▸ **Data to use**:
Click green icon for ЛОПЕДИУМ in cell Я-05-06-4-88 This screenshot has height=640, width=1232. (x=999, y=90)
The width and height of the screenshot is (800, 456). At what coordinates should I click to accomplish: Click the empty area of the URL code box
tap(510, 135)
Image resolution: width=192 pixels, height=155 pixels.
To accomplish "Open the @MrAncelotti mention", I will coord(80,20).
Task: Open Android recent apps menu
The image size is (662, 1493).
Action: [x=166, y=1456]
==
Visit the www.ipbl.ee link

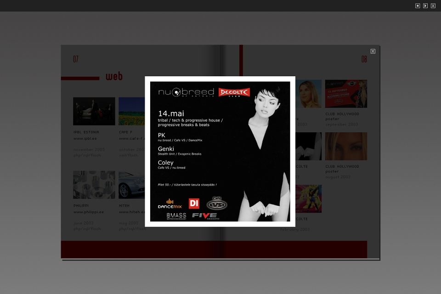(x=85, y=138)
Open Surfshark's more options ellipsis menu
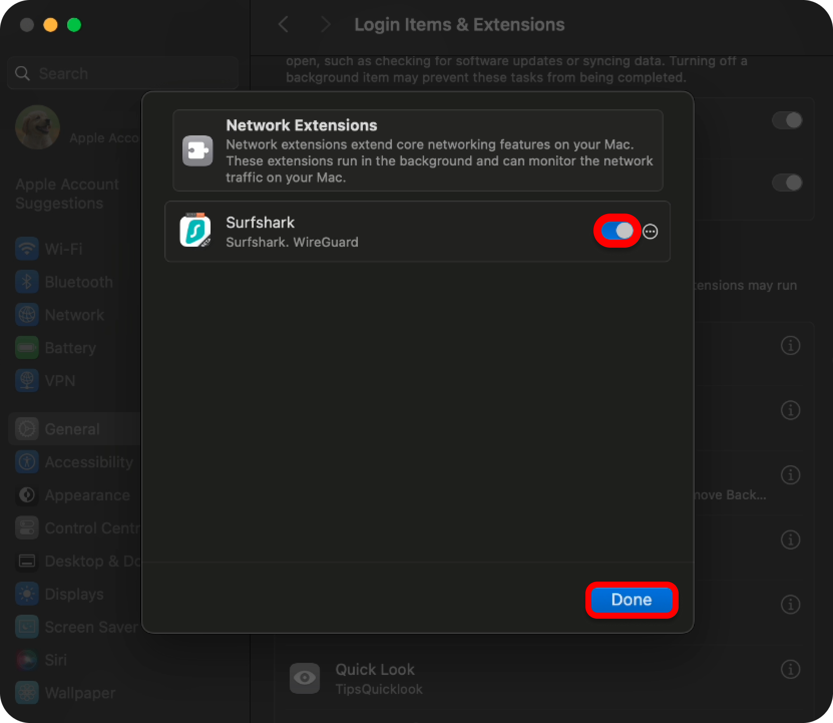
--
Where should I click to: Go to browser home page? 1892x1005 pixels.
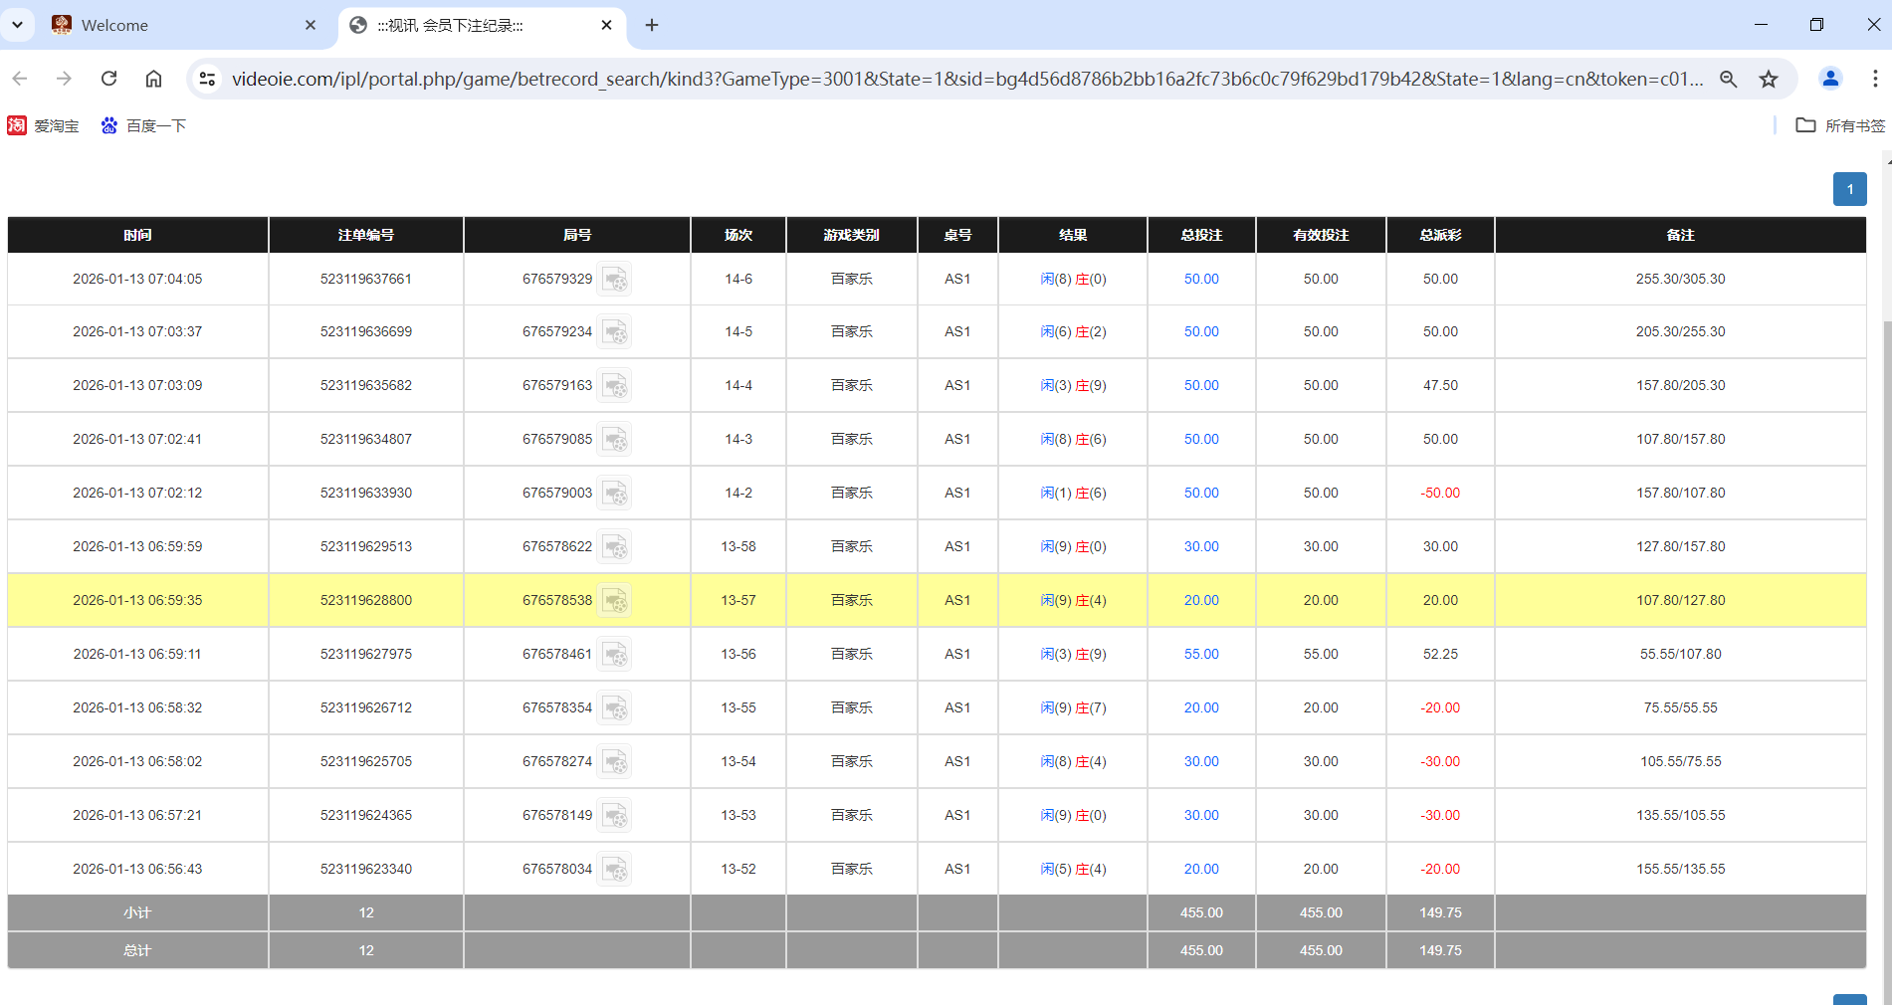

▸ **What to work on**:
Only one stretch of the listing above is to be duplicated: the lines from the one containing "Visit the www.ipbl.ee link" through the one containing "Open Surfshark's more options ellipsis menu", both included. Copy them exactly, minus the pictures.

▸ **Answer**:
Visit the www.ipbl.ee link

(x=85, y=138)
Open Surfshark's more options ellipsis menu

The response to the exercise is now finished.